# Introduction to Algorithms and Data Structures, Spring 2005, Episode 2

 Spring 2005 Schedule Students

## Lecture, February 11

Subject : Divide & Conquer technique and MergeSort; Heaps, Max-Heaps, and Heap-Sort; Priority Queues; Stacks, Queues, and Lists.

Text : Pages 196-199. Chapter 10.1. and 10.2, Chapter 2.3 (skip 2.3.2 you will get a note on this later), page 123-126, Chapter 6, and [B.3 and B.4].

Prerequisites : Understanding of O-notation, worst case and log n.

Comments : Ponder the FIFO and LIFO properties of stacks and queues, and the fact that these data structures can be implemented using arrays.
For Merge-Sort, it is important that you understand how this algorithm can be defined recursively.
Think about why the parent, left and right functions of heaps implemented with arrays on page 128 is correct. On page 132 skip the text about "master theorem". Instead express the complexity using the height h. Section 6.3 is not essential for understanding the following chapters. This section includes some math that will probably make more sense after the lecture. If you do not have a lot of math experience you should save 6.3 for later.

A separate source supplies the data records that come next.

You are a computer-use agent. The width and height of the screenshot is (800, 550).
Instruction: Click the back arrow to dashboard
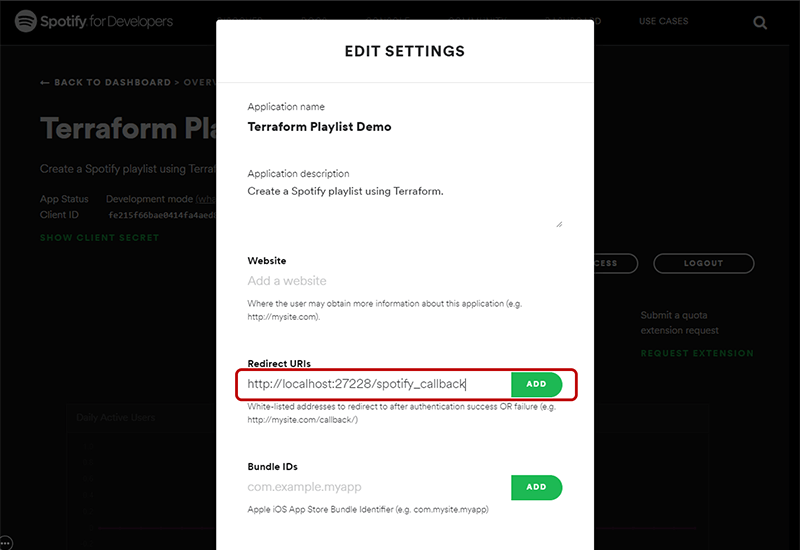click(45, 83)
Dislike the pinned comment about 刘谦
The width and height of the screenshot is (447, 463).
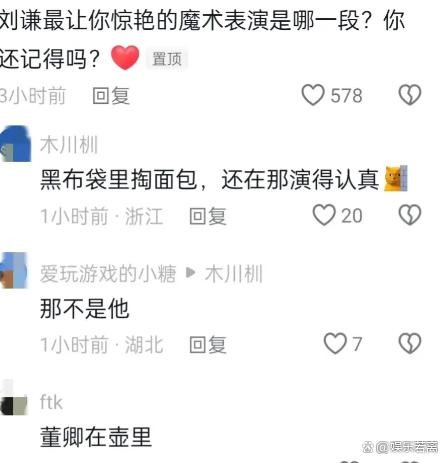point(410,95)
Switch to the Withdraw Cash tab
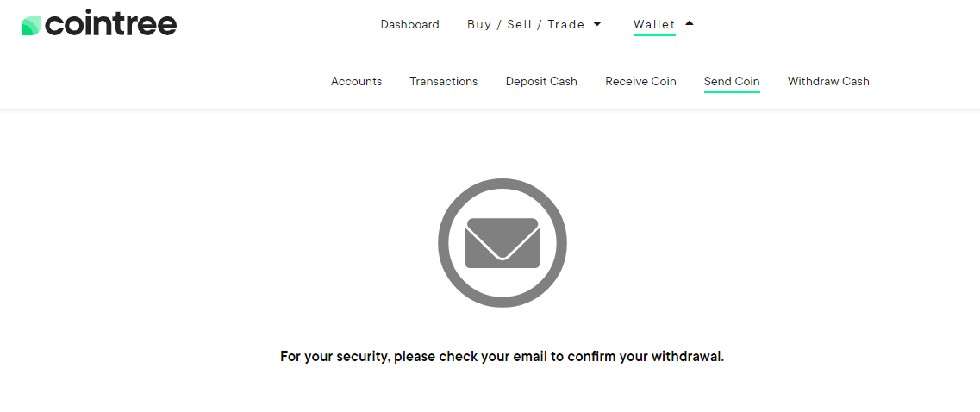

Animations of heap sort and merge sort:
Heap sort

Time : Friday, February 11, 9:00–12:00

Room : 2A12

Tutorial : 13:00–16:00, 3A14

## Assignments

• CLRS exercises 10.1-1 (H), 10.1-2, page 203
• Implement some of the procedures from Chapter 10.2 (H). See the following program example
• CLRS exercises 10.2-1 (H), 10.2-2 (H), page 208.
• CLRS exercises 6.1-1, 6.1-2, page 129.
• CLRS exercises 6.1-3 (H), 6.1-4, 6.1-5, 6.1-6 (H), page 130.
• CLRS exercises 6.2-1 (H), page 132.
• CLRS exercises 6.3-1 (H), page 135.
• CLRS exercises 6.4-1 (H), 6.4-2, page 136.
• CLRS exercises 6.5-1 (H), 6.5-2 (H) page 140
• CLRS exercises 6.5-3 (M), page 141
• CLRS exercises 6.5-6, 6.5-7 (M) [Hint: heapify is not enough to retain the heap property], 6.5-8, pages 142.
• CLRS excercise 6.5-5 (E). This exercise is not mandatory, but it will be corrected if you hand it in. It will not be a part of the exercise session.
• CLRS problem 6-2. Extra assignment if you like numbers on page 143.
The mandatory assignments should be handed in no later than February 23 at 13.00.

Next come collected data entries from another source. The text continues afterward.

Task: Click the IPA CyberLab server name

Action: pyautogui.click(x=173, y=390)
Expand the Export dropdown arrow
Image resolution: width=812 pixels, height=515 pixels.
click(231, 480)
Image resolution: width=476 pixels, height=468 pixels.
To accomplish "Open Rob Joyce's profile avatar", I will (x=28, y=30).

The mandatory assigments (M) should be placed in your teaching assistent box, or send to the TA by email.

## Programming assignments

### Assignment 2.1

This assignment deals with the performance of Heap-Sort. We should implement the algorithm first, then evaluate its performance experimentally.

Start with implementing Heapify and Build-Heap and test these procedures on data before implementing Heap-Sort. You can use this code as a starting point if you like. Warning: In Java the elements in a table `A` are indexed from `0` to `A.length-1`, which means that you have to compute `parent`, `left` and `right` slightly differently than in CLRS.

Use your program to measure the performance of sorting 1000, 2000, 5000, and 10000 integers. Compare the results with the results from the Insertion-Sort program from last weeks' assignment.

### Assignment 2.2

One of the major features of Merge-Sort is that it manipulates objects close to each other in sequences, without moving them back and forth. This feature makes Merge-Sort suitable for sorting data on external memory (for example hard disks), where access to closely located elements in file order is significantly faster. In this assignment we use Merge-Sort to sort data, which would not easily fit into memory of most of PCs.

File 1GB.txt.zip contains 10 000 000 random character strings, each 100 characters long (Warning the file has 611 MB). The file format is as follows. The first line contains a single number, stating how many objects follow (hence it says "10000000" in our file). Then each line contains a random sequence of 100 characters. Note that in Java you can use `String.compareTo` method to compare strings.

Implement a function `merge_sort` which sorts strings saved in such files in lexicographic order using Merge-Sort algorithm. One popular way to this is to read the input in chunks (for instance a ten thousand entries at a time) and sort it in memory using some standard sorting algorithm (use Insertion-Sort, or better some build in sorting algorithm of your library, like Quicksort). After having the chunk sorted save it to a temporary file (remembering the name). Do it for the entire input, which should result in data divided into a thousand of temporary files. At this point you can start to apply merging. Your function should merge pairs of temporary files storing them in new files (decreasing the number of files to 500). Continue this merging until only one file is left.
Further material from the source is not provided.